< Jesaja 39 >
1 Te dien tijd zond Merodach Baladan, de zoon van Baladan, de koning van Babel, brieven en een geschenk aan Hizkia; want hij had gehoord dat hij krank geweest en weder sterk geworden was.
En aquel tiempo Merodac-Baladán, hijo de Baladán, rey de Babilonia, al saber que Ezequías estuvo enfermo y fue restablecido, le envió cartas y un presente.
2 En Hizkia verblijdde zich over hen, en hij toonde hun zijn schathuis, het zilver, en het goud, en de specerijen, en de beste olie, en zijn ganse wapenhuis, en al wat gevonden werd in zijn schatten; er was geen ding in zijn huis, noch in zijn ganse heerschappij, dat Hizkia hun niet toonde.
Ezequías se alegró con ellos. Les mostró la tesorería, la plata y el oro, las especias y los ungüentos aromáticos, toda su casa de armas y todo lo que se encontraba entre sus tesoros. No hubo algo en su palacio ni en sus dominios que Ezequías no les mostrara.
3 Toen kwam de profeet Jesaja tot den koning Hizkia, en zeide tot hem: Wat hebben die mannen gezegd, en van waar zijn zij tot u gekomen? En Hizkia zeide: Zij zijn uit verren lande tot mij gekomen, uit Babel.
Entonces el profeta Isaías fue al rey Ezequías y le preguntó: ¿Qué dijeron aquellos hombres y de dónde vienen a visitarte? Ezequías respondió: De una tierra lejana vinieron a visitarme, de Babilonia.
4 En hij zeide: Wat hebben zij gezien in uw huis? En Hizkia zeide: Zij hebben alles gezien, wat in mijn huis is; geen ding is er in mijn schatten, dat ik hun niet getoond heb.
Isaías le preguntó: ¿Qué vieron en tu palacio? Y Ezequías respondió: Vieron todo cuanto hay en mi palacio. Nada hay entre mis tesoros que no les mostré.
5 Toen zeide Jesaja tot Hizkia: Hoor het woord des HEEREN der heirscharen.
Entonces Isaías dijo a Ezequías: Escucha la Palabra de Yavé de las huestes:
6 Zie, de dagen komen, dat al wat in uw huis is, en wat uw vaders opgelegd hebben tot een schat tot op dezen dag, naar Babel weggevoerd zal worden; er zal niets overgelaten worden, zegt de HEERE.
Mira, vienen días cuando todo lo que hay en tu palacio, cuanto tus antepasados atesoraron hasta hoy, será llevado a Babilonia.
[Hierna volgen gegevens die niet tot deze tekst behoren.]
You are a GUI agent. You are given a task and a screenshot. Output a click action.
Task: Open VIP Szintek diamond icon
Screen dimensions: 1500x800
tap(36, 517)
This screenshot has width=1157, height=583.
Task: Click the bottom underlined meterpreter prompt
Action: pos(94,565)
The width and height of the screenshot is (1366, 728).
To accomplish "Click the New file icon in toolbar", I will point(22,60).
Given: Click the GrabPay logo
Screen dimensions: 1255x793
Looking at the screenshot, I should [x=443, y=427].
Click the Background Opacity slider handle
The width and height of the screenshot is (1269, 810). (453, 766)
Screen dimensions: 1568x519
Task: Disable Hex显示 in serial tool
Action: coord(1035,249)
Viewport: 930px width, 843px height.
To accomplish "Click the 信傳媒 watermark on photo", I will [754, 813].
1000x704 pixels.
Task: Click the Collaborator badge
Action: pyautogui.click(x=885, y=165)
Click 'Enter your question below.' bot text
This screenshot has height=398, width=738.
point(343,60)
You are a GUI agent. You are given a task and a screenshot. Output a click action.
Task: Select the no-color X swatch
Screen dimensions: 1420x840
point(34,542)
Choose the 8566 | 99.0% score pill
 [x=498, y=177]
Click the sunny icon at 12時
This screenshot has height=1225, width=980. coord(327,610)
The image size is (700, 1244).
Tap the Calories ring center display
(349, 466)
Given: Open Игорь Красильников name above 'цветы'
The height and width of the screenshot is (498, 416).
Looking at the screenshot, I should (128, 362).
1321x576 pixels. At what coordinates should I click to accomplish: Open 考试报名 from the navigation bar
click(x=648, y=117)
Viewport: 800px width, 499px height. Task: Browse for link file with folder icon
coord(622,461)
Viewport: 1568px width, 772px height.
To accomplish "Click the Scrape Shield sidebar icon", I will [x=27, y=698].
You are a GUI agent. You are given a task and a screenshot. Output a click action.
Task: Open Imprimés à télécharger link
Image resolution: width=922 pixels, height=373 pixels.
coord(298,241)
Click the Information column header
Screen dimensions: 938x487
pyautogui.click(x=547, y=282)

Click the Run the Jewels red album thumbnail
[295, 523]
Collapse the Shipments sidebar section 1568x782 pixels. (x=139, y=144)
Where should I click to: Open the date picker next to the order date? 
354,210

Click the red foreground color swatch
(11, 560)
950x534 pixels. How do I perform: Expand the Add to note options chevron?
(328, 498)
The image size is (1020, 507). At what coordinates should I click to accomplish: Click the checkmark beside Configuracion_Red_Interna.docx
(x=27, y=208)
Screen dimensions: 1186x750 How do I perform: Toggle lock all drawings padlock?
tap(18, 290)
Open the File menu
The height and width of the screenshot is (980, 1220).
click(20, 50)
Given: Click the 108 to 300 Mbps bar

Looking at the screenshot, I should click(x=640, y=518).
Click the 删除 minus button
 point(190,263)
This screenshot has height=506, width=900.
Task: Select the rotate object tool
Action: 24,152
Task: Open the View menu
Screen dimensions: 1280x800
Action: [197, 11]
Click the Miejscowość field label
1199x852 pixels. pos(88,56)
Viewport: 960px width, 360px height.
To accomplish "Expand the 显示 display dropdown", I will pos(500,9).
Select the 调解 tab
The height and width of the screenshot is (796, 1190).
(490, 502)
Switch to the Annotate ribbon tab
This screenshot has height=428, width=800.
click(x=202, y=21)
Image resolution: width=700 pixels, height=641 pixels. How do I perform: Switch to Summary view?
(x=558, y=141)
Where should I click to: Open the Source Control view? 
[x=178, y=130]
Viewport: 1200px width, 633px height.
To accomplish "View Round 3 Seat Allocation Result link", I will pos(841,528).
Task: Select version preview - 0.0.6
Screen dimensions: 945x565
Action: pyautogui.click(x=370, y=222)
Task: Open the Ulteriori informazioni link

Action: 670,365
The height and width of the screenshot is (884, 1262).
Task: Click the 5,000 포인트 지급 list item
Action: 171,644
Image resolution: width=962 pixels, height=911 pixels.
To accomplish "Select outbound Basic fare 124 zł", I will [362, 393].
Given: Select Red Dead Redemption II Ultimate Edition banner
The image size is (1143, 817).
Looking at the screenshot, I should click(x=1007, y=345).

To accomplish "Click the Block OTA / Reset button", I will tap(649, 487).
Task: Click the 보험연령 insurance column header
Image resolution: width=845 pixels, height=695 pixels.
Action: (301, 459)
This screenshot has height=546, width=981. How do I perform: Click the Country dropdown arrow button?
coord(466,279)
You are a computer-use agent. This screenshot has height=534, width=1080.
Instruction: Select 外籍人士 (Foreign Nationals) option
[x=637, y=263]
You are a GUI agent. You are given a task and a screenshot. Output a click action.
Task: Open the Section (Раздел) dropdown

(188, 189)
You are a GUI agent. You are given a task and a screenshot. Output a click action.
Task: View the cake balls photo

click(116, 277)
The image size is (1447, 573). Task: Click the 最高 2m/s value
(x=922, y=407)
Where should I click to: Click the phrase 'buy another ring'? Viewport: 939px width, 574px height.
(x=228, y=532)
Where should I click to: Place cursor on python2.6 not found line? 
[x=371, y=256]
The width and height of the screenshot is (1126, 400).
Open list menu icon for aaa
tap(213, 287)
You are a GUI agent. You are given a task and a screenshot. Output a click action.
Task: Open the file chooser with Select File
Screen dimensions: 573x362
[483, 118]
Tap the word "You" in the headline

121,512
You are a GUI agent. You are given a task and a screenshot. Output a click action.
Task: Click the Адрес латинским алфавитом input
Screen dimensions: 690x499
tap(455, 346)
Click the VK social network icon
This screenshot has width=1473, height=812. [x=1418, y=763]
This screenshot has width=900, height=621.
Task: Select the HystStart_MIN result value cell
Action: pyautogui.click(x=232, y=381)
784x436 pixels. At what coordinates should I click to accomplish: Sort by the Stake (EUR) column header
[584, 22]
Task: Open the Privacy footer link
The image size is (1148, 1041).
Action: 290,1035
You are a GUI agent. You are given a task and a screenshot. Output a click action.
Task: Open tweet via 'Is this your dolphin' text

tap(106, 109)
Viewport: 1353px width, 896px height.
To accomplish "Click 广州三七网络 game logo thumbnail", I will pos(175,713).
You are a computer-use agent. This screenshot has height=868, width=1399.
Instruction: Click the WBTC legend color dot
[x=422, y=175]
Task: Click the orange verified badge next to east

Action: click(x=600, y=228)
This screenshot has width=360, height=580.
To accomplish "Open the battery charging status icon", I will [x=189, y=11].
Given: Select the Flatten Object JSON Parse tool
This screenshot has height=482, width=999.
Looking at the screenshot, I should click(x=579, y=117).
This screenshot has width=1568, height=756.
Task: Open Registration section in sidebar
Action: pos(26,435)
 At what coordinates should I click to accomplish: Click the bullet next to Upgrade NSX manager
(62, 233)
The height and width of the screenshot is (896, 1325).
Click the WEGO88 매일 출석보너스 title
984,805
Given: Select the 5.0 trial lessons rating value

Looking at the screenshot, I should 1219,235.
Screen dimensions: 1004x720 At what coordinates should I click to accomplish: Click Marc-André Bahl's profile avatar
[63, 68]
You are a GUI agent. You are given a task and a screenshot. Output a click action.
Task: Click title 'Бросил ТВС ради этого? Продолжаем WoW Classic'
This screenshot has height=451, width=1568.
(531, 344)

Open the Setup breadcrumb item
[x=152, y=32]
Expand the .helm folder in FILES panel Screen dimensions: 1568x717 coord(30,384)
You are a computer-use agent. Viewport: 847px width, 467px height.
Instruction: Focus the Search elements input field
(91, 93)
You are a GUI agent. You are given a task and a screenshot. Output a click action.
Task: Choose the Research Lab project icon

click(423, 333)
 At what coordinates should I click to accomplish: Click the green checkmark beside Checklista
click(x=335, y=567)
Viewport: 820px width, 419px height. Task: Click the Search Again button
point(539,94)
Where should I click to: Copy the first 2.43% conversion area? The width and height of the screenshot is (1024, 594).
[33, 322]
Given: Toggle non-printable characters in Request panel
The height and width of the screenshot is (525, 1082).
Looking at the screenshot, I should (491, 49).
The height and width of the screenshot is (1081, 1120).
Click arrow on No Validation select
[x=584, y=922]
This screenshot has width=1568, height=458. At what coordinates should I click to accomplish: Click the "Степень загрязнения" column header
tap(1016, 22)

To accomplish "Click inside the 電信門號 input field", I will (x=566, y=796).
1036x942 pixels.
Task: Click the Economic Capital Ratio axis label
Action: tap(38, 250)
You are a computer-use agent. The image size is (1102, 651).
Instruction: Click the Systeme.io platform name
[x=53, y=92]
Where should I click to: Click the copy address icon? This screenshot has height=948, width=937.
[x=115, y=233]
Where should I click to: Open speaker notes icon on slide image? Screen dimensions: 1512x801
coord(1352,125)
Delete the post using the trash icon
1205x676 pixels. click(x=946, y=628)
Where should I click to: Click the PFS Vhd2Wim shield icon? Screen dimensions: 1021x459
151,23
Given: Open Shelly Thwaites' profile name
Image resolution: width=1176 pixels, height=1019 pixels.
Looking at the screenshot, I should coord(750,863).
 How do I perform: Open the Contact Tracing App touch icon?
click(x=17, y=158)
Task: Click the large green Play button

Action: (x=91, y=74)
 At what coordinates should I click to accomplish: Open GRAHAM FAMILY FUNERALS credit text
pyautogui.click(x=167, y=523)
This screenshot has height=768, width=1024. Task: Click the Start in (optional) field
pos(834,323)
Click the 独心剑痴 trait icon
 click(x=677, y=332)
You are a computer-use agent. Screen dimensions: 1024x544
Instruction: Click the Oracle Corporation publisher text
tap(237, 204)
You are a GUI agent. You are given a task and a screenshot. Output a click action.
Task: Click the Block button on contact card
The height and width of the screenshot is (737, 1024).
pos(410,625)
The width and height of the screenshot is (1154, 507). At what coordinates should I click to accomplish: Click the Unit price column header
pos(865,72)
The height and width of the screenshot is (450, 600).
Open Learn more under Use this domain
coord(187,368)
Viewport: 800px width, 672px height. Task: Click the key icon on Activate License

Nada quedará, dice Yavé.
7 Daartoe zullen zij van uw zonen, die uit u zullen voortkomen, die gij gewinnen zult, nemen, dat zij hovelingen zijn in het paleis des konings van Babel.
Tomarán de los hijos que descienden de ti, a quienes tú engendraste, para que sean oficiales en el palacio del rey de Babilonia.
8 Maar Hizkia zeide tot Jesaja: Het woord des HEEREN, dat gij gesproken hebt, is goed. Ook zeide hij: Doch het zij vrede en waarheid in mijn dagen!
Entonces Ezequías dijo a Isaías: La Palabra de Yavé que hablaste es buena. Porque pensó: Habrá paz y seguridad en mis días.